In fact, the first few trials examining the efficacy of low-tidal volume strategies failed to find a survival benefit when compared to more traditional ventilatory strategies (2,3,4). It was not until the ARMA trial, published in the NEJM in 2000 that low-tidal volume ventilation demonstrated a statistically significant improvement in mortality (5). This trial, performed by the ARDSNET research group, randomized patients admitted to 10 centers with ARDS (defined as P/F ratio of less than 300 and bilateral pulmonary infiltrates of non-cardiac origin) to two ventilator strategies. The first, which the called traditional, prescribed 12cc/kg of tidal volume, with a maximum plateau pressure of 50 mmHg. The low-tidal volume group prescribed 4-6 cc kg of ideal body weight with a maximum plateau pressure of 30 mmHg. The trial was stopped early after enrolling only 861 patients when an interim analysis demonstrated a significant improvement in mortality in the patients randomized to the low-tidal volume group.

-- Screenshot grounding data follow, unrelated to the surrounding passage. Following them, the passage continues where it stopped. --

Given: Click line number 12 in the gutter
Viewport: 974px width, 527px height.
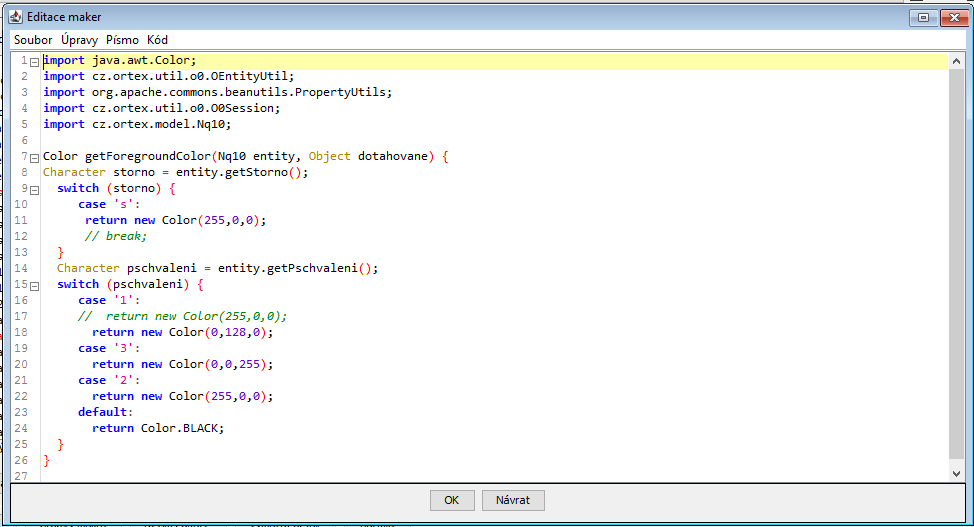Looking at the screenshot, I should (21, 236).
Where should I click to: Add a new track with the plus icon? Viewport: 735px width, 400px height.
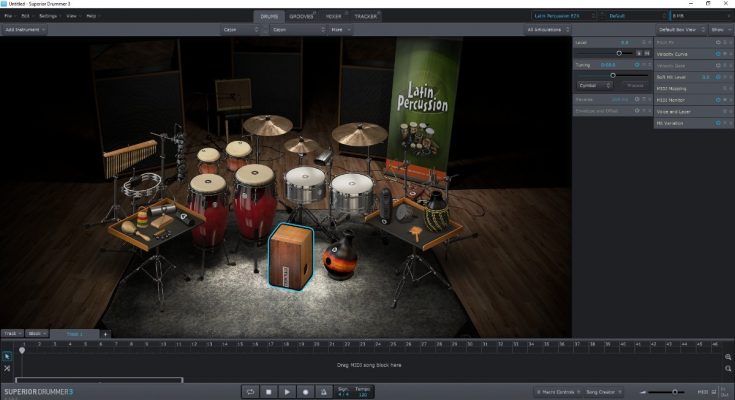tap(105, 333)
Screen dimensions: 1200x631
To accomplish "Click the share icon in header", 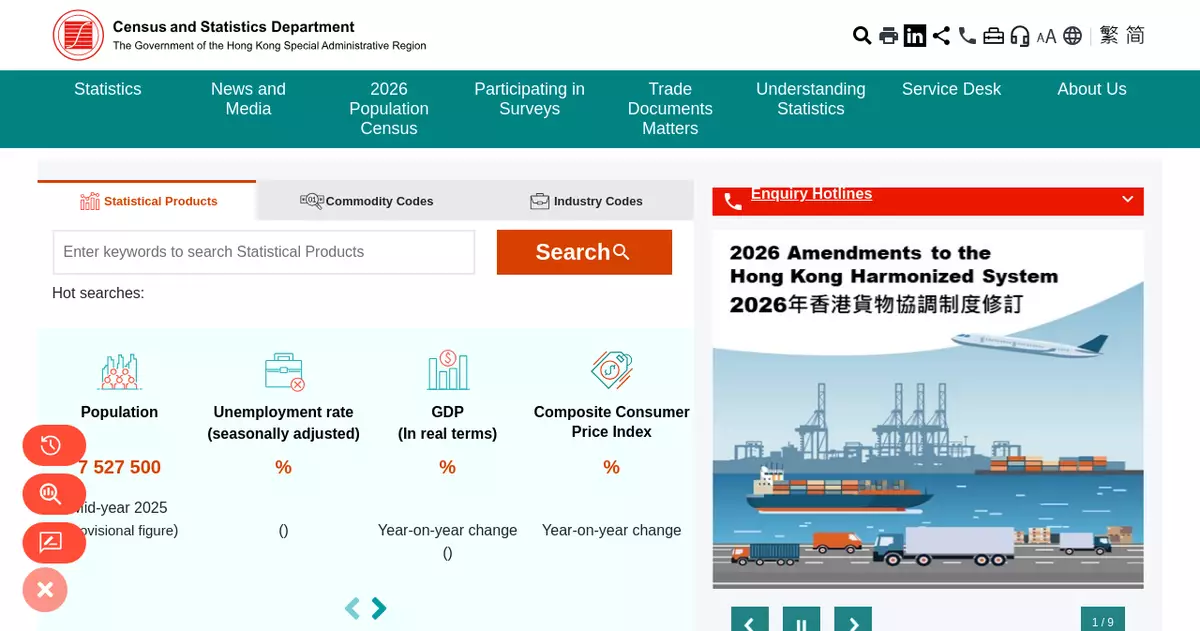I will click(x=941, y=36).
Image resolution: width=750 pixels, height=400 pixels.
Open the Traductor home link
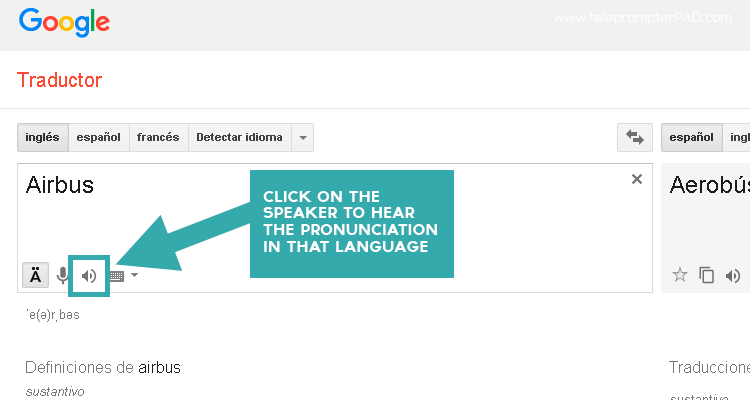point(59,80)
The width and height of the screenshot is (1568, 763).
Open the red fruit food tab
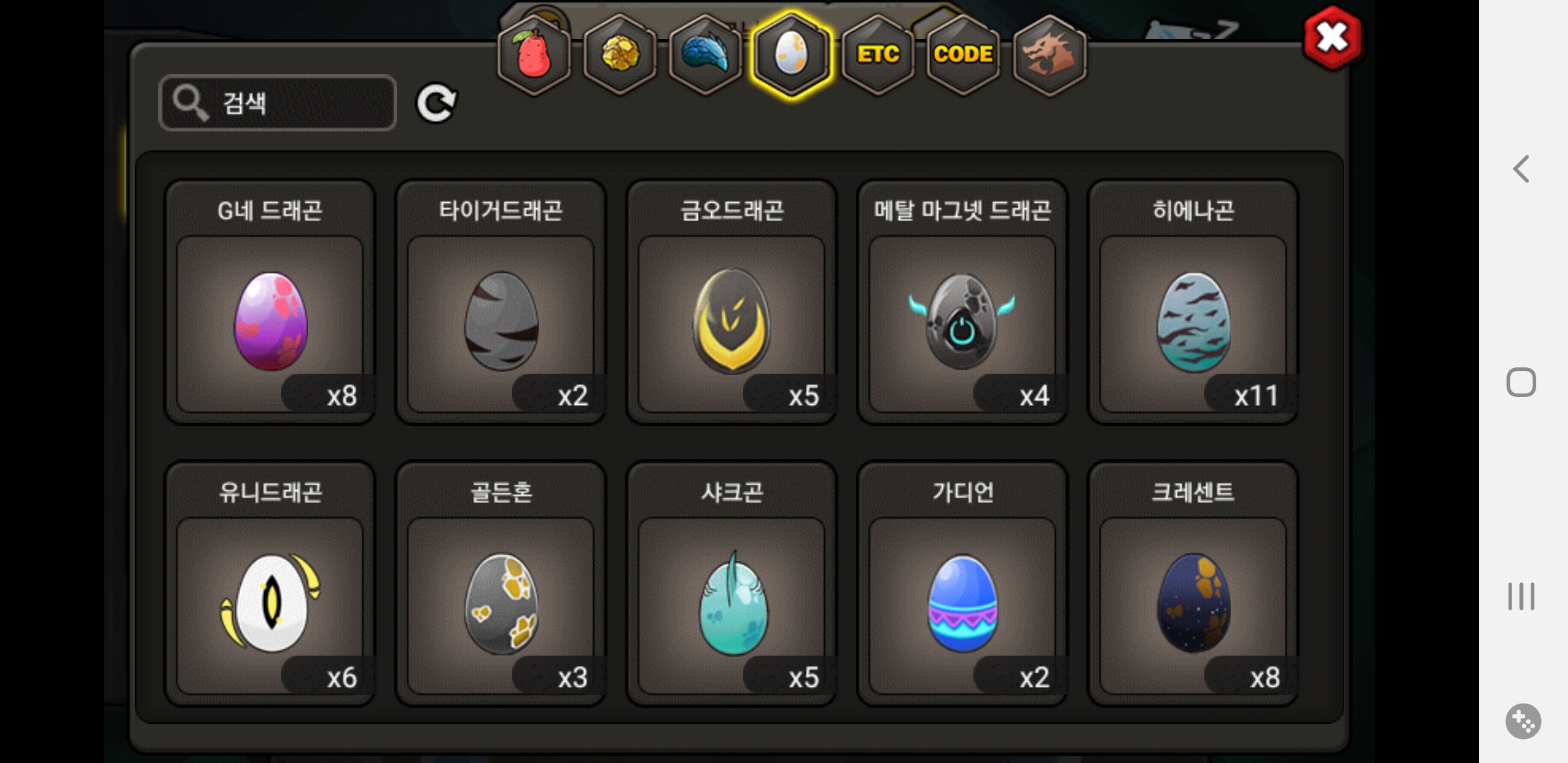535,55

The benefits demonstrated in the ARMA trial were impressive. The authors found an 8.8% increase in mortality at 180-days following intubation in patients randomized to the traditional ventilation group (31% vs 38.8%).
And yet despite these impressive results, it is important to realize what the ARMA trial truly demonstrated. The control arm, termed the traditional ventilation group, was exposed to extraordinarily high tidal volumes. In fact, the traditional ventilator strategy at the time ARMA was enrolling was to vary tidal volumes based on the individual lung compliance of the patient. The median prescribed tidal volume just prior to randomization was 10cc/kg, leading to an increase in tidal volumes in the majority of patients randomized to the traditional ventilation group. In the group of patients who met inclusion criteria but were not enrolled in the ARMA cohort because of technical reasons, the overall mortality was 31.7%, almost identical to the 31% reported in the low-tidal volume group (6). Even more interesting was a subgroup analysis of the ARMA data performed by Deans et al in Critical Care Medicine in 2005 (6). In this document, the authors examined the patients in the ARMA cohort based off the individual patient’s lung compliance at the time of randomization. In the patients with low-pulmonary compliance, patients randomized to the low-tidal volume arm demonstrated a significant improvement in mortality when compared to those in the traditional tidal volume group. Conversely, in the patients with high pre-randomization compliance, those randomized to the low tidal-volume group demonstrated an increased mortality.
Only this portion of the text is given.